Sur le fond et la tactique, la décision d’Eric Ciotti nuit aux Républicains, estime le spécialiste de l’extrême droite Jean-Yves Camus. Mais pour sauver leur siège, des élus se laisseront tenter.
Jean-Yves Camus est directeur de l’Observatoire des radicalités politiques, en France, et spécialiste de l’extrême droite depuis de nombreuses années. Il analyse les conséquences de la décision du président du parti Les Républicains de sceller un accord avec le Rassemblement national en vue des élections législatives des 30 juin et 7 juillet.
Le projet d’alliance d’Eric Ciotti, président des Républicains, avec le Rassemblement national est-il un séisme politique?
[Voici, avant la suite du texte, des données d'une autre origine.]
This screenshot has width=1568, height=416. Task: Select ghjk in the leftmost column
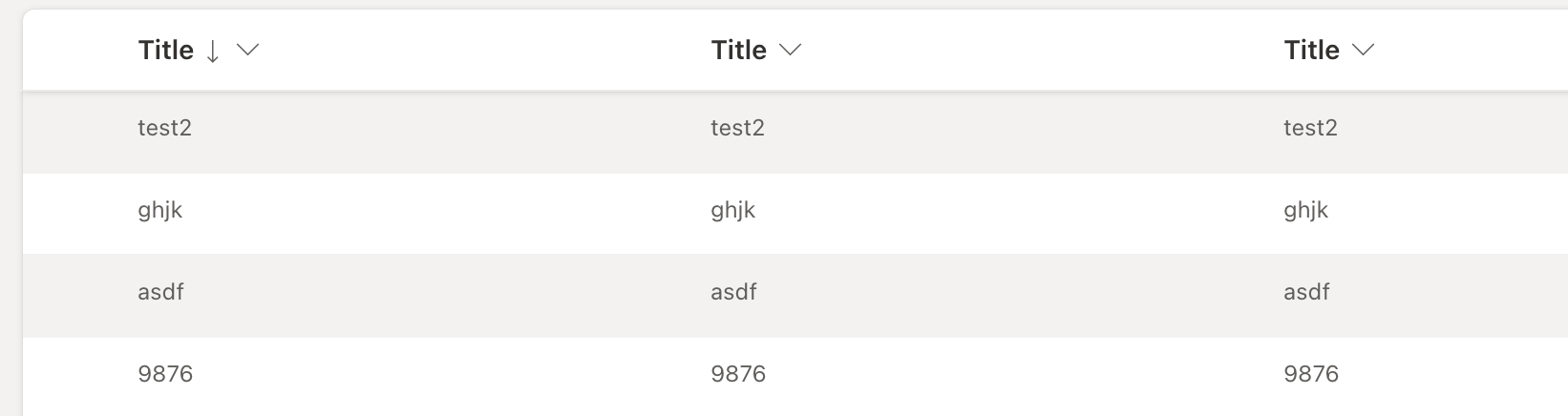160,211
C’est incontestablement un moment de l’histoire de la droite. Jusqu’ici, aucun des présidents des Républicains n’avait osé émettre cette idée. Quand certains s’y sont risqués en 1997, à savoir cinq présidents de Conseils régionaux qui avaient besoin des voix du Front national, à l’époque, pour se faire réélire, ils se sont faits très vertement rembarrés par Jacques Chirac opposé, sur le fond autant que sur la tactique, à ce type d’alliance. Et ils ont dû démissionner. J’ai toujours pensé qu’Eric Ciotti finirait, pour des raisons de convergence idéologique réelle, notamment sur les questions de l’immigration et de la sécurité, par vouloir cette coalition. Ce qu’il y a de réconfortant aujourd’hui, c’est que, un à un, les ténors de LR élèvent la voix pour demander son départ. Le président du Sénat, Gérard Larcher, un homme très estimable, l’a fait. Même le président du Conseil régional d’Auvergne-Rhône-Alpes, Laurent Wauquiez, que l’on présente souvent comme le tenant d’une aile très droitière de LR, se refuse à signer cet accord. Même chose pour Valérie Pécresse, la présidente du Conseil régional d’Ile-de-France, qui représente beaucoup de militants chez les Républicains, et pour Xavier Bertrand, son homologue du Conseil régional des Hauts-de-France. Il y a des questions de fond derrière ce mouvement.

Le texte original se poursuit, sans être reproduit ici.